This tutorial covers running Nutch jobs on Apache Tez (instead of MapReduce).
This tutorial is a work in progress and the document should be considered in DRAFT status. The work to evaluate Tez as an appropriate execution engine for Nutch jobs was initiated in December, 2020. Hadoop version: 3.1.4 released Tez version: 0.10.0-SNAPSHOT (commit 849e1d7694cdfd2432d631830940bc95c6f26ead) Nutch version: 1.18-SNAPSHOT (commit 88a17f26b4160720bacb3ead1cad71ae24a559bc) |
This tutorial will appeal to Nutch administrators looking to improve runtime speed whilst maintaining MapReduce’s ability to scale to petabytes of data. Readers are encouraged to share their experienced using Nutch on Tez.
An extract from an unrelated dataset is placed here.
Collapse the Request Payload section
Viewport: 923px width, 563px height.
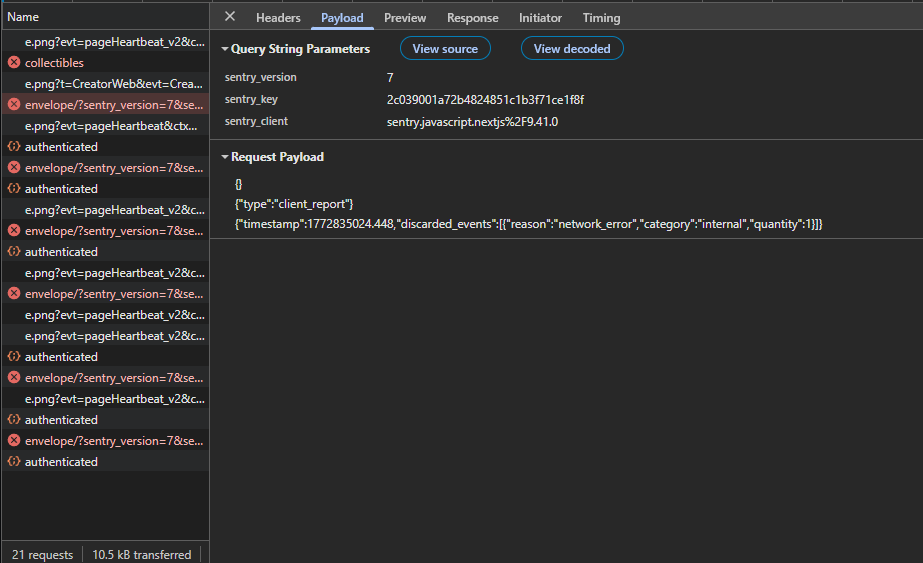click(225, 157)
Apache Tez is described as an application framework which allows for a complex directed-acyclic-graph (DAG) of tasks for processing data. It is currently built atop Apache Hadoop YARN.
The 2 main design themes for Tez are:
By allowing projects like Apache Hive and Apache Pig to run a complex DAG of tasks, Tez can be used to process data, that earlier took multiple MR jobs, now in a single Tez job as shown below.
Hadoop was configured and deployed in pseudo-distributed mode. The following assumes that you have already established a pseudo-distributed cluster and will make the following configuration changes before launching the new cluster.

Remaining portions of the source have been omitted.